The chief source of municipal income in this country is a direct tax on real estate, a tax whose incidence is perfectly certain, for it is shifted directly to the consumer, that is, to the tenant. No relief can be hoped for in a reduction of the per capita cost of municipal government, and a consequent lightening of the burdens of taxation to the tenant; for while gross municipal expenditure at the present rate of increase (8.08 per cent per annum) will double in eleven years, the per capita cost is increasing at the rate of 3 per cent per annum, which, if maintained, will double in thirty-three years. In most of our cities real estate is assessed for purposes of taxation at almost if not quite its actual market value. The margin between market value and tax valuation is usually so slight that a continuance of ‘hard times’ would cause the former to fall below the latter.1 On the other hand, even under normal conditions, if the present rate of increase in the cost of municipal government continues, the tax on city real estate must ultimately equal its rental value. Of course, the moment that this occurs taxation has become confiscation, and the dearest wish of the pure socialist has been realized.

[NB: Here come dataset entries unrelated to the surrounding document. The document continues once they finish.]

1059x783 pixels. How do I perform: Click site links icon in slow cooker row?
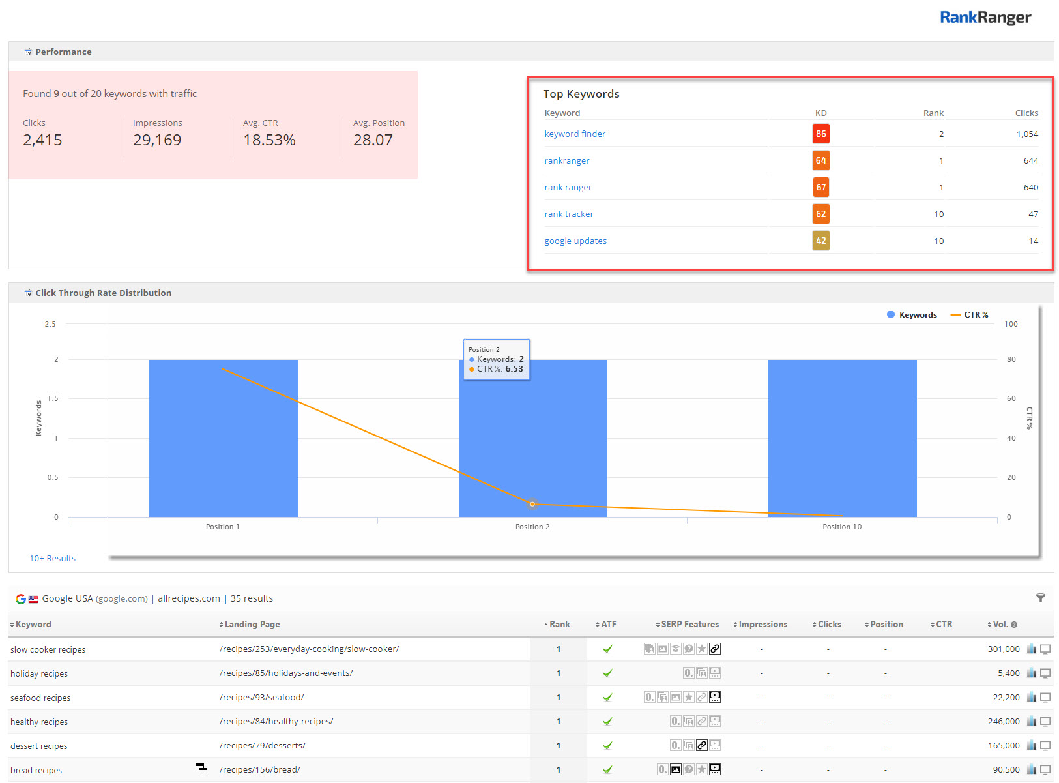tap(715, 649)
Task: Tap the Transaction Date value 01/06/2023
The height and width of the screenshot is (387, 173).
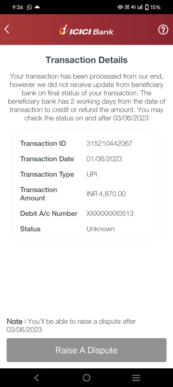Action: 104,159
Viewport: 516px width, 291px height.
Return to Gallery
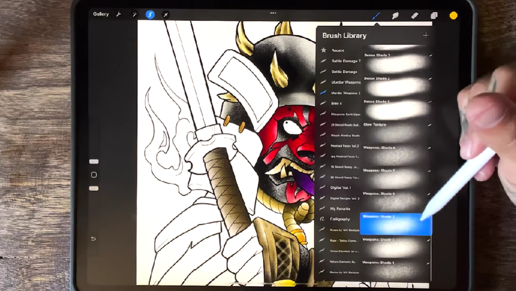click(x=101, y=14)
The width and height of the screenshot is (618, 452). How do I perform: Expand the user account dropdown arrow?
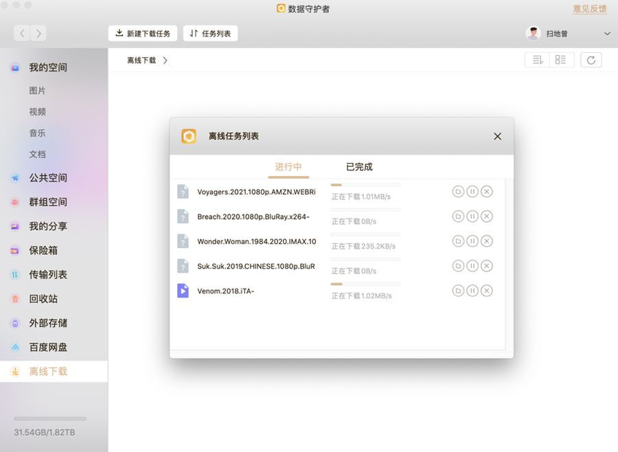[x=607, y=34]
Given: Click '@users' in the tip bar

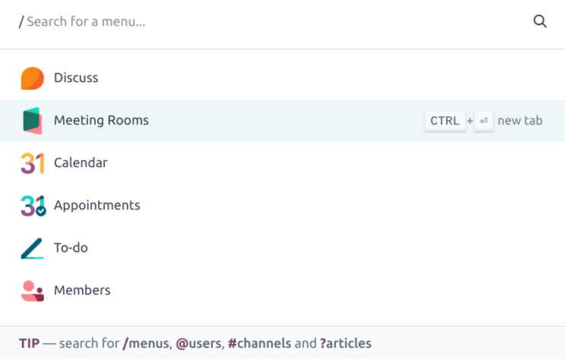Looking at the screenshot, I should coord(198,343).
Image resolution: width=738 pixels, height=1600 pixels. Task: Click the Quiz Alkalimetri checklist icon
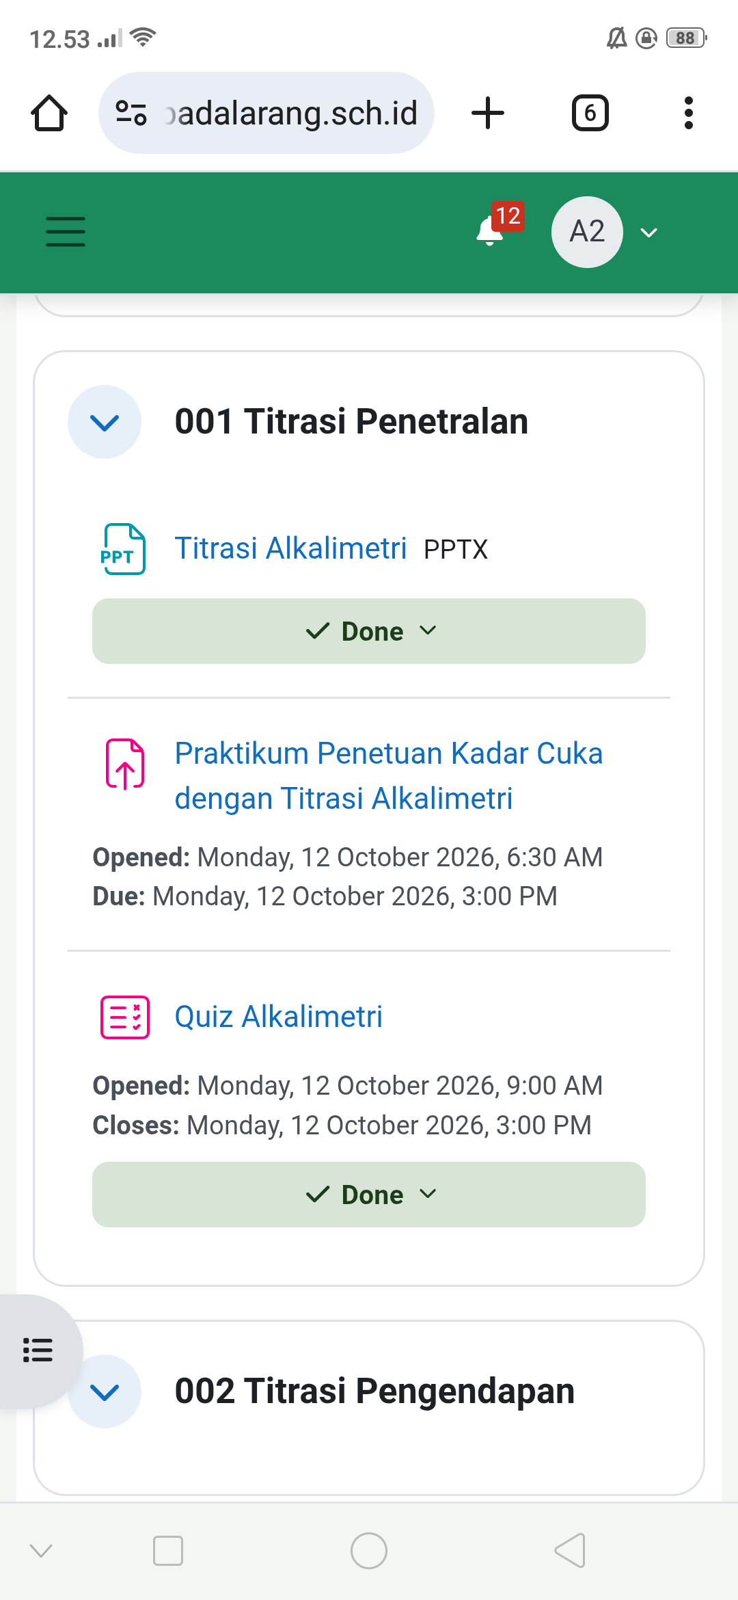click(125, 1017)
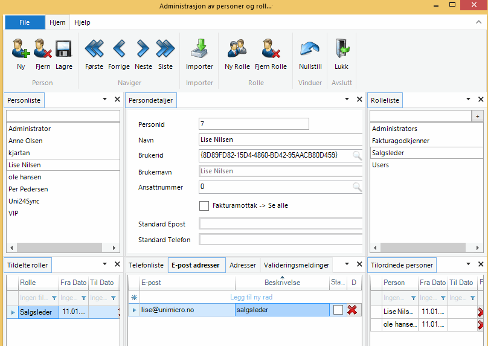Open the Hjelp ribbon tab
Screen dimensions: 488x346
[82, 22]
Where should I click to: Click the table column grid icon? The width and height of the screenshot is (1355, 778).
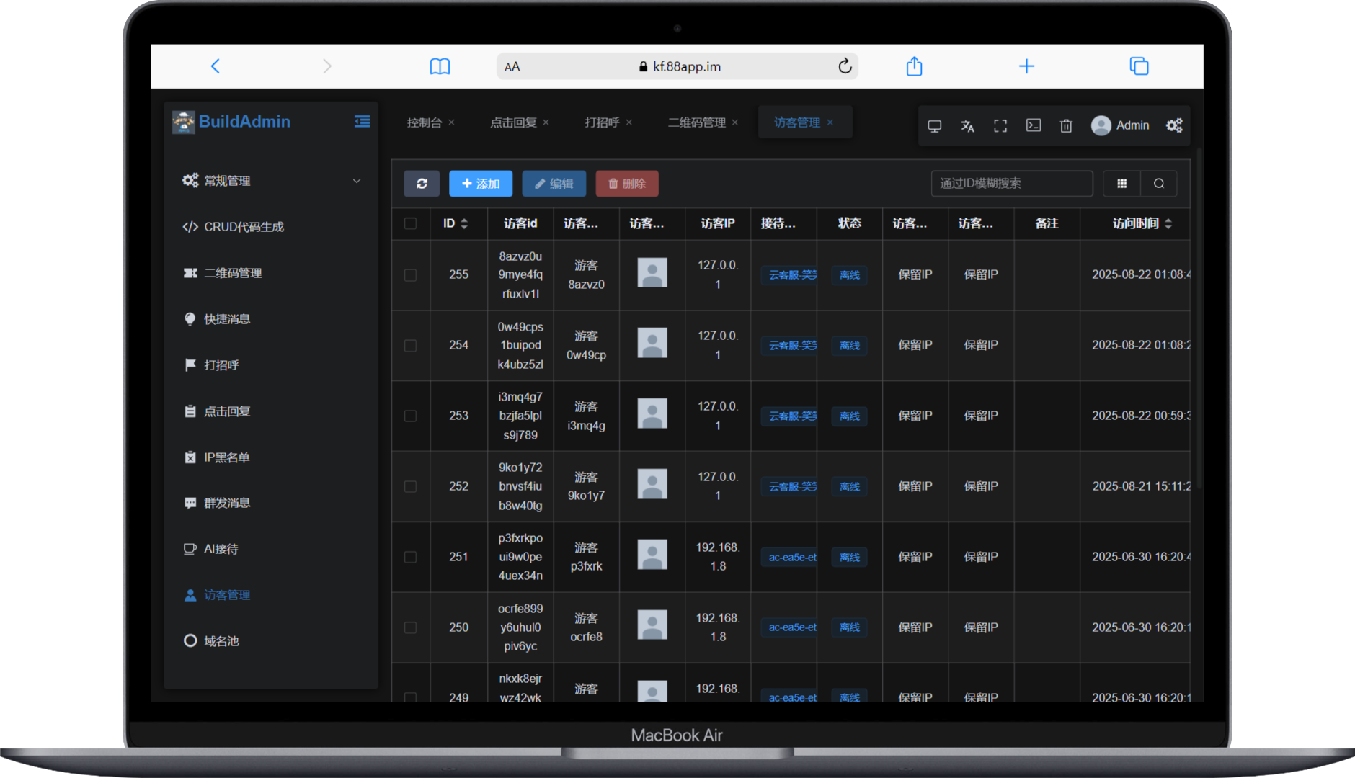click(1122, 184)
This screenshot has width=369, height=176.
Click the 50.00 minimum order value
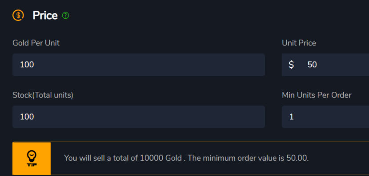(297, 158)
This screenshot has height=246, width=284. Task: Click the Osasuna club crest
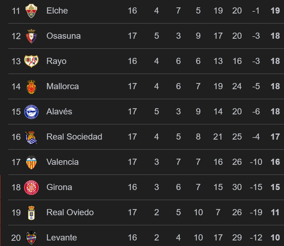[31, 36]
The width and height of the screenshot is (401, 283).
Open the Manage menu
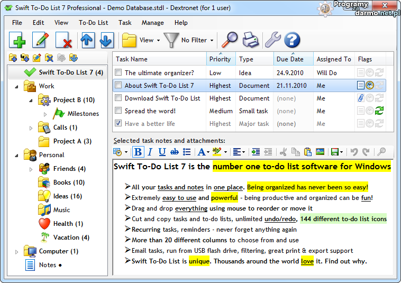pos(152,23)
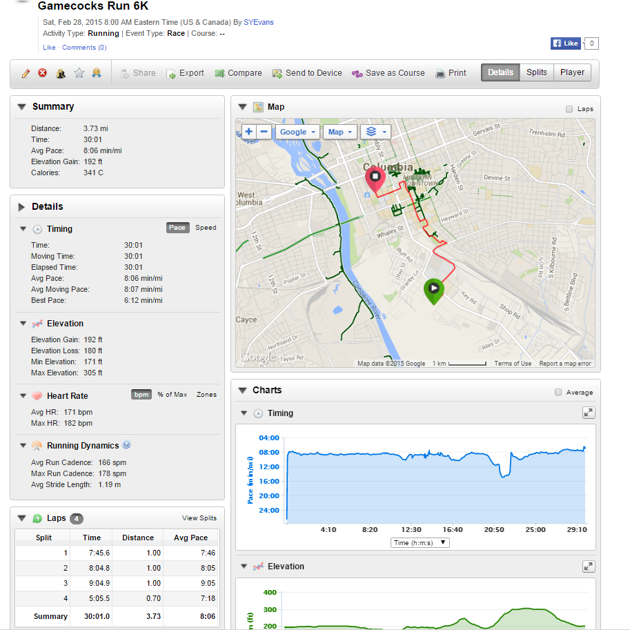Collapse the Summary panel

(21, 107)
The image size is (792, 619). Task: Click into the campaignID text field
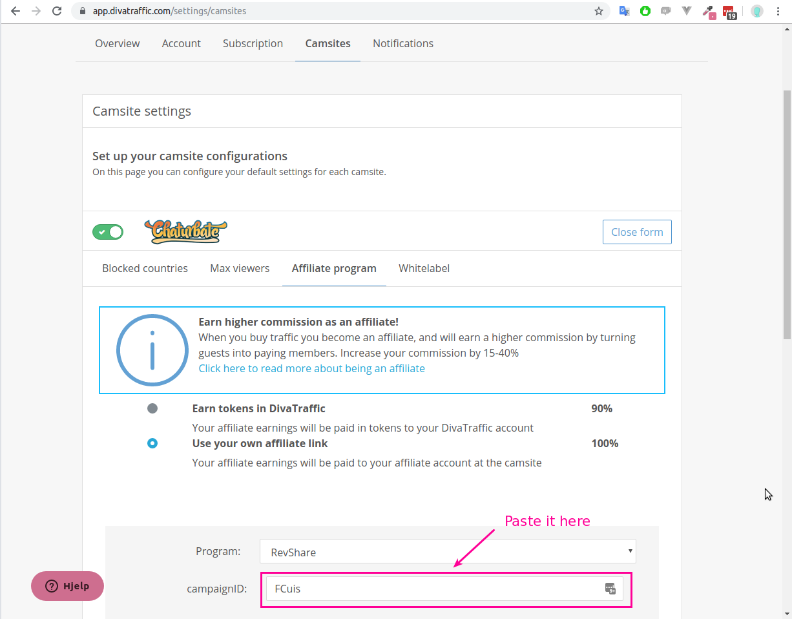[433, 589]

The only alternative is retrenchment, retrenchment so merciless as to be beyond practical consideration until the pendulum of public opinion, having reached its collectivistic limit, begins to swing in the opposite direction.

Time alone can show whether we are on the eve of an individualistic reaction, or whether the present collectivistic tendency is destined to grow stronger and more widespread, until it commits us to a policy of governmental activity hitherto undreamed of, and only possible of realization through the repudiation of public debt, and the confiscation of private property.

  1. An estate consisting of twenty-three parcels, situated in different parts of the Borough of Manhattan (New York City), was recently sold at auction after great competition for a total of $2,299,450, or six per cent more than the assessed tax valuations. Previous to the sale, the estate had been valued by various private appraisers, the highest valuation being $35,000 less than the tax valuation. Since the sale, assessed valuations have been generally increased; the President of the Department of Taxes has recently stated that assessed valuations now generally equal actual market values.